The St. Louis County health department on Thursday recommended schools rely on remote learning this fall, as Missouri set yet another daily record for new cases of the coronavirus by surpassing 2,000 for the first time.
“It’s unlikely that the spread of the virus will be sufficiently controlled” for thousands of students and staff to attend full time without risking an outbreak, according to a letter sent Thursday to school leaders from the county health department.
The increase in community spread of COVID-19 is expected to last for several more weeks before any public health benefit is seen from tighter restrictions on crowds and businesses, County Executive Sam Page said at a news conference Thursday.
Missouri added another 2,084 coronavirus cases — a record total that leapfrogs a string of 10 other daily record-setting marks this month, as cases statewide continue to surge, especially over the past couple of weeks.
By comparison, Illinois, which has more than twice Missouri’s population, has not topped 2,000 cases in a single day since May 24. Illinois reported 1,772 new confirmed cases Thursday, along with 18 additional deaths, for a total of at least 7,478 fatalities. In addition to record growth in new cases, Missouri also reported 13 additional deaths, bringing the known total of deaths in the state to 1,233.
On Wednesday — when Missouri set a then-record of 1,927 new cases — it was also revealed that the Show Me State joined 20 others designated as a “red zone” for the rapid spread of the virus, according to a newly publicized report from the White House that urged tighter restrictions in transmission hot spots.

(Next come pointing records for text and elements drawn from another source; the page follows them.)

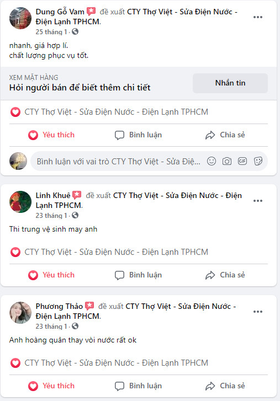Image resolution: width=280 pixels, height=401 pixels.
Task: Toggle Yêu thích on Dung Gỗ Vam's review
Action: 51,135
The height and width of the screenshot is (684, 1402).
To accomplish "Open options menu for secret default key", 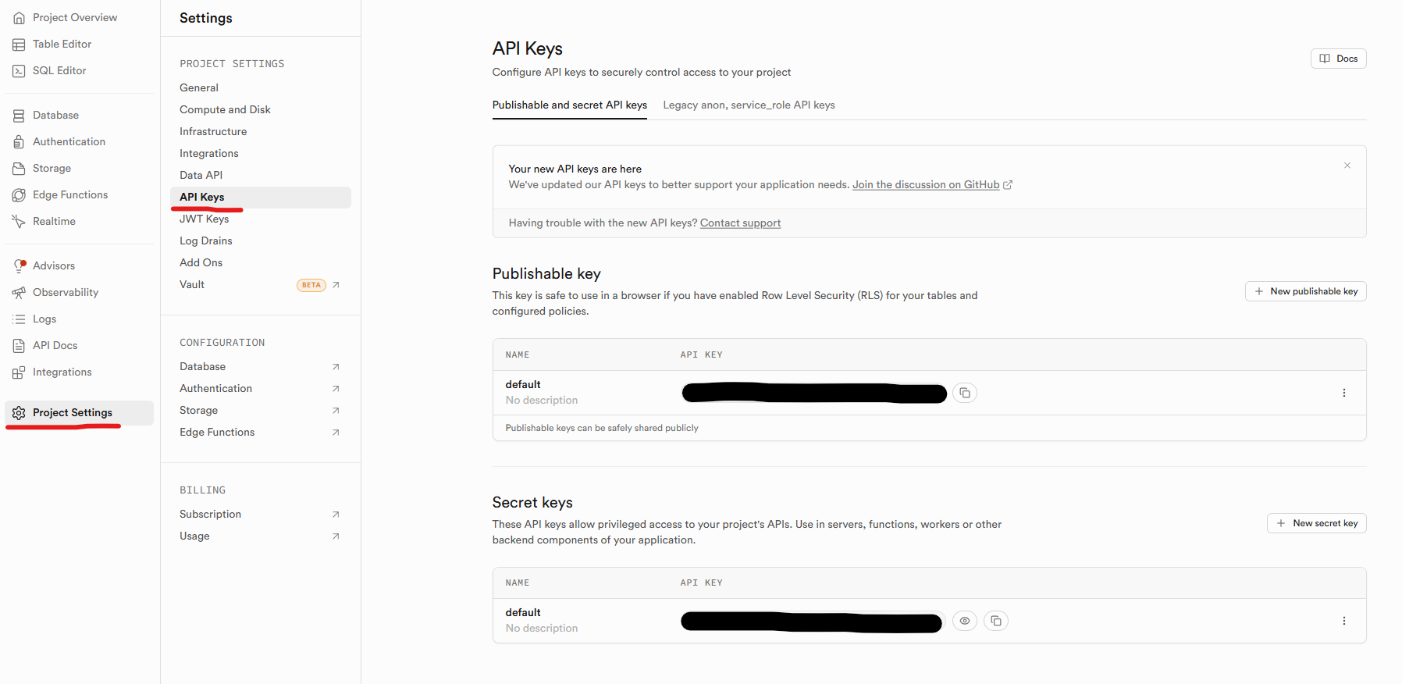I will click(1344, 621).
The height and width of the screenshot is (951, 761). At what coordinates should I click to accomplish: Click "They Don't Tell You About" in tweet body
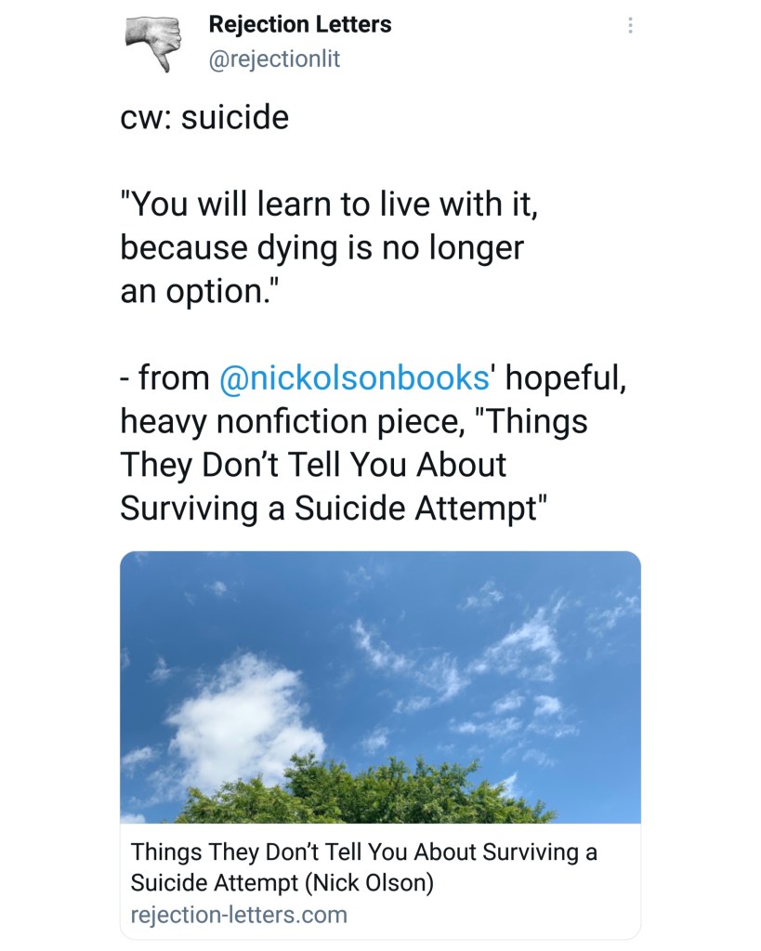click(x=313, y=464)
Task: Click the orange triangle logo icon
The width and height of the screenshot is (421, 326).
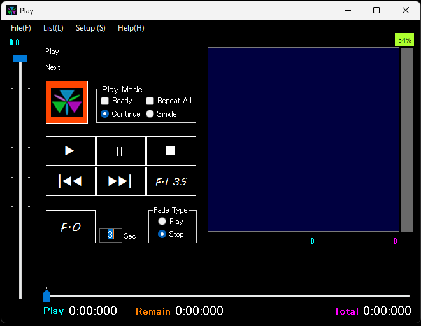Action: point(67,102)
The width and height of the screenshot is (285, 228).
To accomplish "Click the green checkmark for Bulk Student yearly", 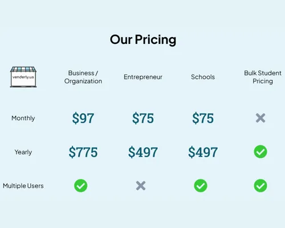I will click(260, 152).
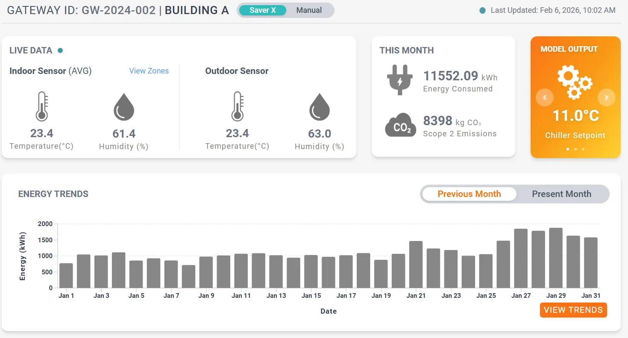The width and height of the screenshot is (628, 338).
Task: Click the outdoor temperature thermometer icon
Action: click(237, 106)
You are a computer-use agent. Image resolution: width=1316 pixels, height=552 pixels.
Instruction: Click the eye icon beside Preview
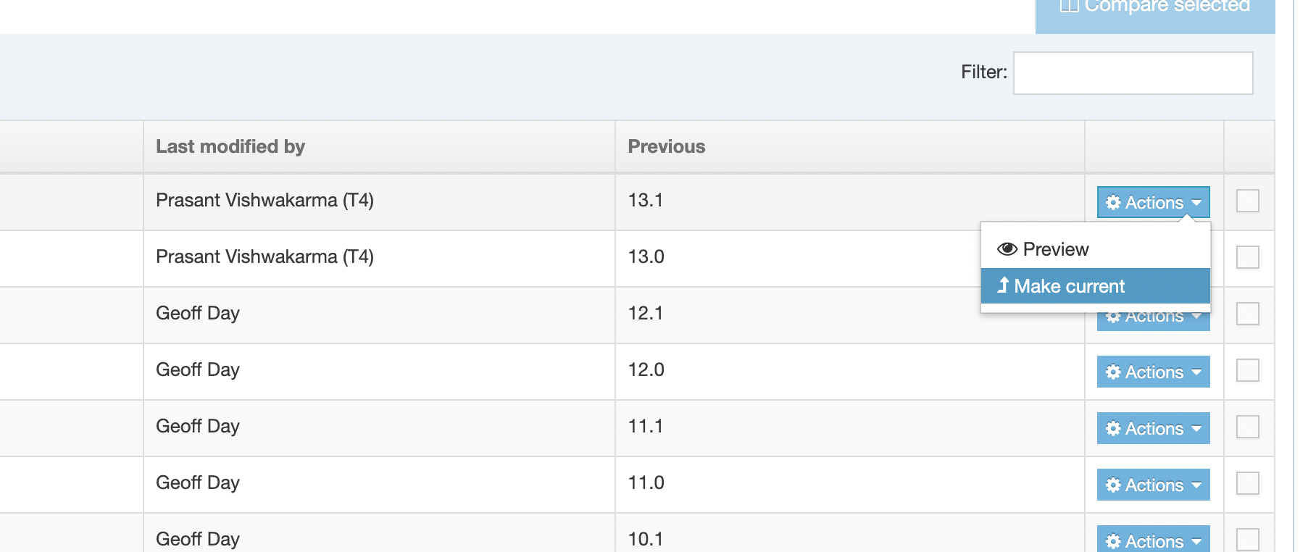pyautogui.click(x=1007, y=249)
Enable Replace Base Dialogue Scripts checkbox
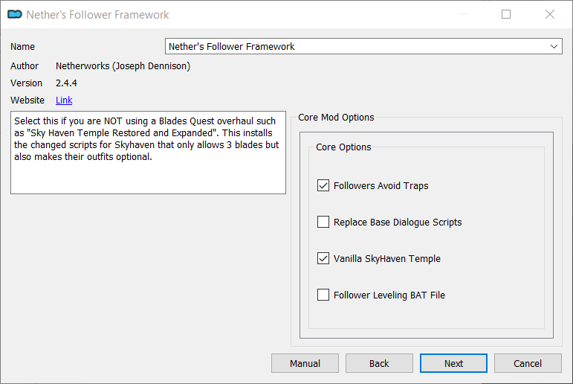The width and height of the screenshot is (573, 384). point(323,222)
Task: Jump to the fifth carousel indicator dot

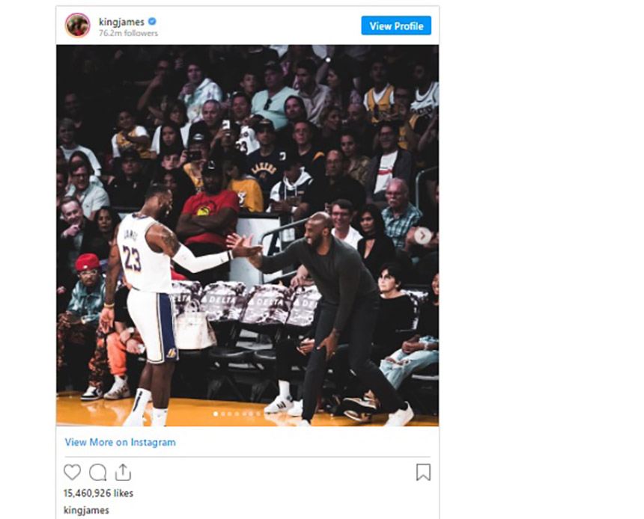Action: coord(244,414)
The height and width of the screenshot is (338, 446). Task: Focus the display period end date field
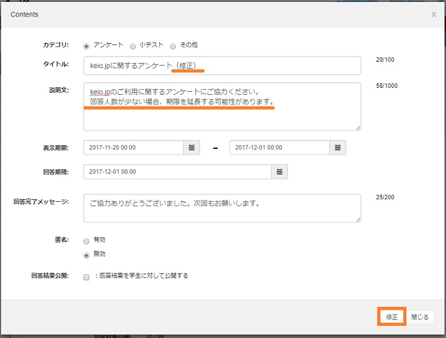tap(279, 147)
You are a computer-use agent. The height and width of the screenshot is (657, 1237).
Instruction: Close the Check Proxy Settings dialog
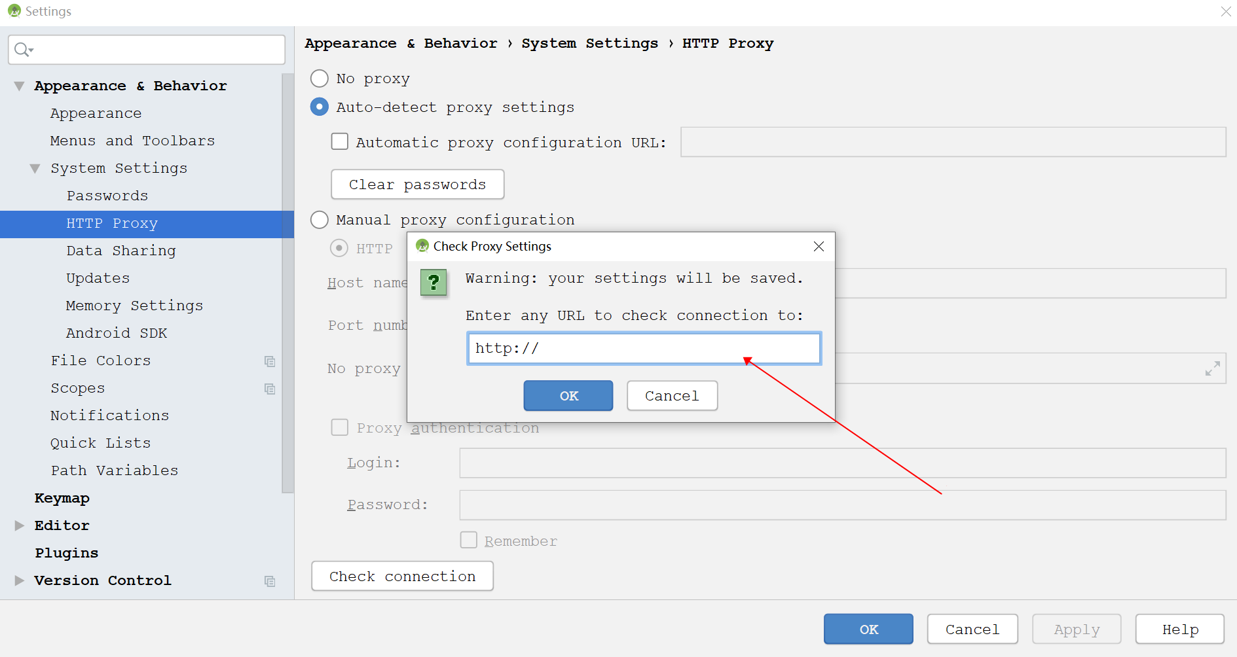click(818, 246)
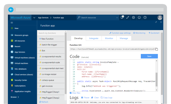Collapse code block at line 23

click(x=76, y=84)
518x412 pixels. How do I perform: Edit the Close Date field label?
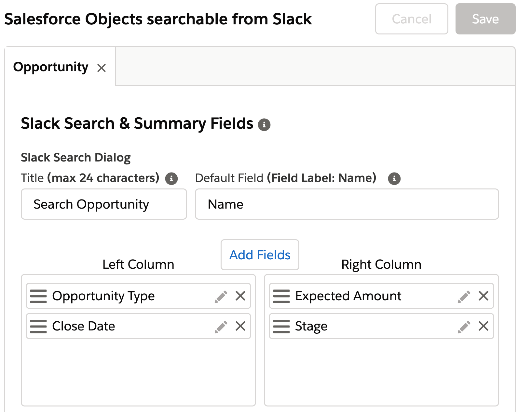pos(221,327)
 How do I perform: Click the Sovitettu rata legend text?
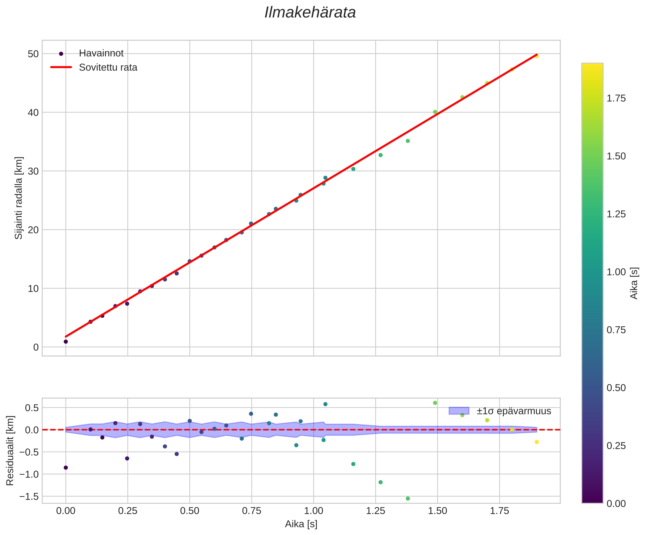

In the last three weeks, St. Louis County has accounted for more new cases of the virus than any other county in the state, the report said. Jackson County, which includes Kansas City, has been second, and St. Charles County has contributed the third most.
The recommendation from the St. Louis County health department calls for schools to start the year in “as virtual of an environment as possible.” Page said that he will “support any school that is choosing a different pathway” including most private and parochial schools that are planning to offer in-person options for students.
The lack of a clear government mandate leaves a gray area where private schools can stay open and further protect students from falling behind academically or socially, said Renee Racette, a former teacher and principal in St. Louis Public Schools.
“In-person school is going to be superior to a virtual environment. The major difference is the perception of safety,” Racette said. “It’s truly not safe to be operating schools in person, but for people who can afford it, they can create a structure that meets their needs.”
The region’s largest district, Rockwood, is one of several that also plan to bring students into classrooms at least two days a week. But nearly 20 other districts across the region have already made plans for an all-virtual start to the school year, including Hazelwood, Ferguson-Florissant and St. Louis Public Schools. The first day of school in most districts is Aug. 24.
Some private schools, including Lutheran North Middle and High School, are seeing an increase in transfer applications from public school families seeking in-person options.
“In response to parent feedback, we are offering both an at-home and a hybrid choice in which students will have the option to be in the school building two days each week,” Principal Tim Brackman said. “Our approach is under daily and constant review. We are ready to go all online if necessary.”
Page, who has a medical degree, expressed hope that students can return to school buildings at some point this fall, saying that public health measures dropping into place on Friday — such as a 10 p.m. curfew on bars — would help the region improve the “alarming” trajectory of the virus’ outbreak. But any improvement, he warned, would not come immediately.
“The level of transmission is continuing to increase and will remain high for several weeks,” Page said.
Ultimately, he said that sacrifices and behaviors in response to the pandemic — like wearing masks and practicing social distancing — need to become universally accepted.
“We still have to do more,” he said. “These numbers would not be escalating if everyone were adhering to our public health guidelines.”